BEGIN DATASET RECORDS

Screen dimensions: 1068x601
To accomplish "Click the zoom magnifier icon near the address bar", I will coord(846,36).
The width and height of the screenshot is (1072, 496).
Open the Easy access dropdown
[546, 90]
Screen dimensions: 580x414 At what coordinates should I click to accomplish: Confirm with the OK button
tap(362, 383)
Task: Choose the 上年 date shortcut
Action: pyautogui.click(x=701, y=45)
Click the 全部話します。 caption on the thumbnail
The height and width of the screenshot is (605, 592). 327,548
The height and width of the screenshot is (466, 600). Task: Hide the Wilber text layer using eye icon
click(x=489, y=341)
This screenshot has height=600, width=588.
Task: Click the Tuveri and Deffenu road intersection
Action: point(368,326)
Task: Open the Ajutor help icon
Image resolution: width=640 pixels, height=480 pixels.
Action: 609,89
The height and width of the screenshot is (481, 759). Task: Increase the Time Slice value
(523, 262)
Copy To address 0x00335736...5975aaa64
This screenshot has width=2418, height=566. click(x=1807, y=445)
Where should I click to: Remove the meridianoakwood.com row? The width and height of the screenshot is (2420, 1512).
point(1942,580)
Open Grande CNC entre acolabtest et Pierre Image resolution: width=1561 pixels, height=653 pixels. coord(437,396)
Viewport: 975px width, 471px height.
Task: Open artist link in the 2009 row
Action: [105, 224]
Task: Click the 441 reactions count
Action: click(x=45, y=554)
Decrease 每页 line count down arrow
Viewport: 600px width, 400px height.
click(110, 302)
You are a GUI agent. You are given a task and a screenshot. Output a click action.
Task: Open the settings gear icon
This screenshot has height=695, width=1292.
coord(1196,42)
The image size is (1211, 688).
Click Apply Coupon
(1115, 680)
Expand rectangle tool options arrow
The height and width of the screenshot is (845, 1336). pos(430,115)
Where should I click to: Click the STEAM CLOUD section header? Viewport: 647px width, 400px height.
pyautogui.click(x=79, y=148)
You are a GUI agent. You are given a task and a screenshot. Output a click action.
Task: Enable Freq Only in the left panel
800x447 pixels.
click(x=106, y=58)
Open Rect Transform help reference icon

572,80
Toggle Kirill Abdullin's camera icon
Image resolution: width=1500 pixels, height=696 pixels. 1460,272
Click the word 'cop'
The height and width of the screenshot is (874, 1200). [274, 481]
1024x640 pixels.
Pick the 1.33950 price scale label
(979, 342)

END DATASET RECORDS

## [TASK PROMPT]
Could all of the entries be retyped word for word?

## [OUTPUT]
Screen dimensions: 1068x601
To accomplish "Click the zoom magnifier icon near the address bar", I will coord(846,36).
The width and height of the screenshot is (1072, 496).
Open the Easy access dropdown
[546, 90]
Screen dimensions: 580x414 At what coordinates should I click to accomplish: Confirm with the OK button
tap(362, 383)
Task: Choose the 上年 date shortcut
Action: pyautogui.click(x=701, y=45)
Click the 全部話します。 caption on the thumbnail
The height and width of the screenshot is (605, 592). 327,548
The height and width of the screenshot is (466, 600). Task: Hide the Wilber text layer using eye icon
click(x=489, y=341)
This screenshot has height=600, width=588.
Task: Click the Tuveri and Deffenu road intersection
Action: point(368,326)
Task: Open the Ajutor help icon
Image resolution: width=640 pixels, height=480 pixels.
Action: 609,89
The height and width of the screenshot is (481, 759). Task: Increase the Time Slice value
(523, 262)
Copy To address 0x00335736...5975aaa64
This screenshot has width=2418, height=566. click(x=1807, y=445)
Where should I click to: Remove the meridianoakwood.com row? The width and height of the screenshot is (2420, 1512).
point(1942,580)
Open Grande CNC entre acolabtest et Pierre Image resolution: width=1561 pixels, height=653 pixels. coord(437,396)
Viewport: 975px width, 471px height.
Task: Open artist link in the 2009 row
Action: [105, 224]
Task: Click the 441 reactions count
Action: click(x=45, y=554)
Decrease 每页 line count down arrow
Viewport: 600px width, 400px height.
click(110, 302)
You are a GUI agent. You are given a task and a screenshot. Output a click action.
Task: Open the settings gear icon
This screenshot has height=695, width=1292.
coord(1196,42)
The image size is (1211, 688).
Click Apply Coupon
(1115, 680)
Expand rectangle tool options arrow
The height and width of the screenshot is (845, 1336). pos(430,115)
Where should I click to: Click the STEAM CLOUD section header? Viewport: 647px width, 400px height.
pyautogui.click(x=79, y=148)
You are a GUI agent. You are given a task and a screenshot. Output a click action.
Task: Enable Freq Only in the left panel
800x447 pixels.
click(x=106, y=58)
Open Rect Transform help reference icon

572,80
Toggle Kirill Abdullin's camera icon
Image resolution: width=1500 pixels, height=696 pixels. 1460,272
Click the word 'cop'
The height and width of the screenshot is (874, 1200). [274, 481]
1024x640 pixels.
Pick the 1.33950 price scale label
(979, 342)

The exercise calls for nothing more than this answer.